Se trataba de su grúa

En efecto, se trataba de su grúa, que estacionó delante de ella. Después, bajó el operario, un hombre de mediana edad, rondando el metro ochenta de estatura. Era tirando a delgado, aunque tenía la barriga algo prominente. Su fisonomía, no obstante, era anodina, sin ningún rasgo remarcable, a excepción de una calva esplendorosa y una descuidada barba entrecana de tres o cuatro días. Vestía el típico mono de mecánico bastante rozado en cuello y mangas y con algún que otro lamparón atribuible al noble desempeño de su profesión, pero que con la luz crepuscular quedaba disimulado. Le tendió a Alicia su manaza, al tiempo que se presentaba. Ella correspondió al contundente saludo de forma cortés, aunque con cierta indiferencia. A continuación, intercambiaron unas breves palabras y él se dispuso a cargar el coche. A pesar de que se le veía diestro en el oficio, todavía tardó unos minutos en culminar la operación. Después ayudó a Alicia a subir a la cabina y, tras dar la vuelta, partieron hacia Fontina, último pueblecito por donde ella había pasado unos minutos antes de sufrir el percance y al que no le hacía demasiada gracia volver. Sin embargo, no tenía elección. El siguiente lugar habitable, Valdetoro, se encontraba a unos cincuenta kilómetros y la carretera era pésima. El gruista no había querido siquiera contemplarlo como una opción.

Ha tenido usted suerte

―Aún ha tenido usted suerte ―le confió en un alarde de sinceridad al ver su mueca de disgusto―. Normalmente no hay grúa en Fontina. De no haber yo estado allí, usted hubiera tenido que esperar a que la recogieran desde Valdetoro y no le habría quedado más remedio que pasar la noche en el monte.

Por ese día había tenido más de lo que podía soportar

Dadas las circunstancias, Alicia, que por ese día ya había tenido mucho más de lo que creía poder soportar, se dejó conducir hasta Fontina sin poner ningún impedimento. Para cuando llegaron era noche cerrada. El ambiente se había tornado ventoso y desapacible: se presagiaba tormenta. Paco, que así se llamaba el hombre, descargó el coche a las puertas del taller, que ya se hallaba cerrado, dado lo tardío de la hora.
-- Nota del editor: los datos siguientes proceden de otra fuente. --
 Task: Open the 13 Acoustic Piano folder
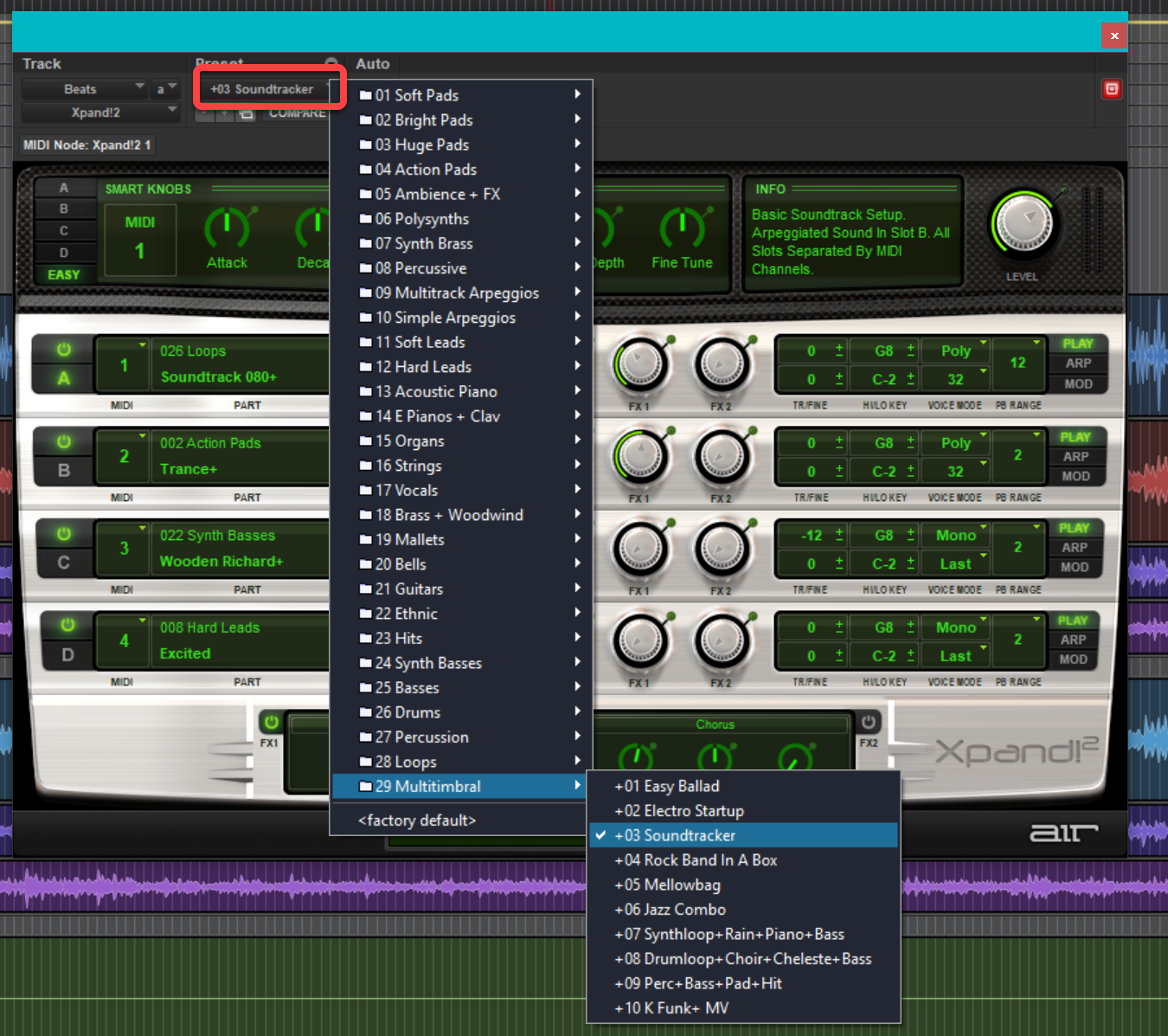[x=436, y=392]
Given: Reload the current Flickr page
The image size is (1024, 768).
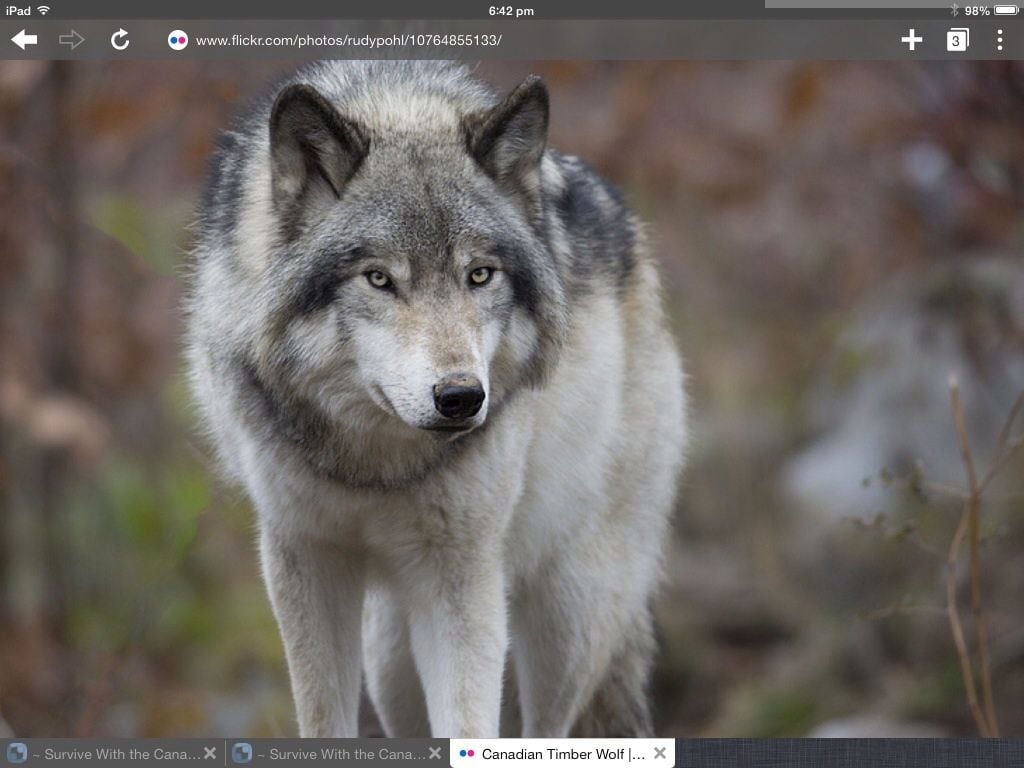Looking at the screenshot, I should 120,40.
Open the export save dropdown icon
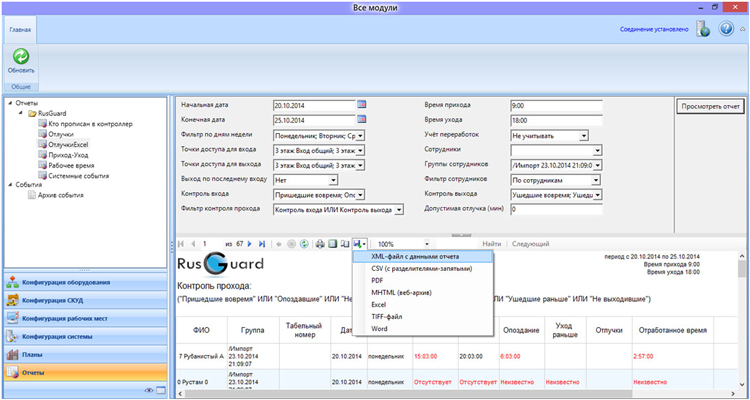This screenshot has width=750, height=400. tap(359, 244)
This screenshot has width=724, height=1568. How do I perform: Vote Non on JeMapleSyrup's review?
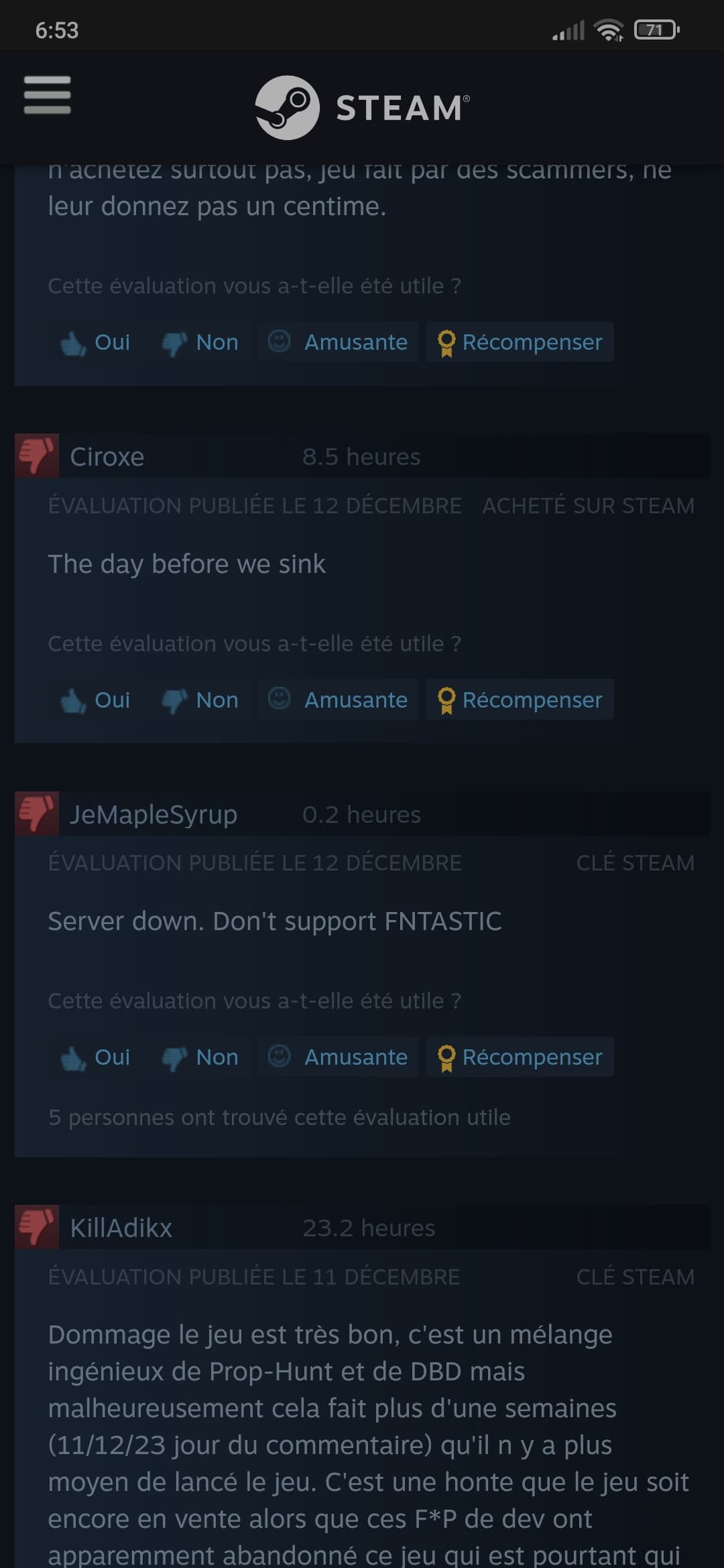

Tras ayudarla a recoger sus cosas, se ofreció a acompañarla al hostal donde él mismo se alojaba y que era el único existente en la pequeña localidad. Solo tardaron unos minutos en completar a pie el recorrido.
―¡María! ¡María! ¡Aquí te traigo una nueva clienta! ―bramó al entrar en la posada.
La dueña, que estaba repasando con la cocinera los últimos detalles del menú del día siguiente, acudió con prontitud al mostrador. Era una mujer de edad indefinida, enjuta y de rostro algo apergaminado. Sin embargo, sus ojos eran cálidos y vivarachos y su sonrisa afable. Se desvivió por atender a Alicia.
―¿Ha cenado usted ya? ―le preguntó solícita detrás del mostrador.
Alicia, sin mucho énfasis, puso a la mujer en antecedentes de lo sucedido. La posadera le ofreció una cena fría con la disculpa de que la cocina ya estaba recogida. Ella cenó sin demasiado apetito, pues se encontraba algo destemplada por los nervios pasados, pero notó cómo se le iba entonando el cuerpo mientras comía y, sobre todo, con el vaso de leche caliente con cacao que la servicial mujer le ofreció como colofón a falta de un postre mejor.

Se durmió de puro cansancio

Ya rendida, subió a su habitación, que le pareció pequeña y desaliñada bajo la mortecina luz de la lámpara. A pesar de ello, las sábanas se veían limpias y la cama acogedora, invitándola a echarse en ella, cosa que no dudó en hacer. Se durmió de puro cansancio en cuanto se hubo acostado, pero su sueño fue inquieto. Estaba intranquila por todo lo acontecido y no paraba de dar vueltas en la cama. Se encontraba en ese limbo por el que todos hemos pasado alguna vez, ese duermevela, esa frontera entre el sueño y la vigilia en la que somos conscientes de que dormimos y por lo tanto no estamos del todo dormidos. La violenta tormenta que se desencadenó en plena madrugada se introdujo de forma subrepticia en su sueño, contribuyendo a hacerlo todavía más desasosegado.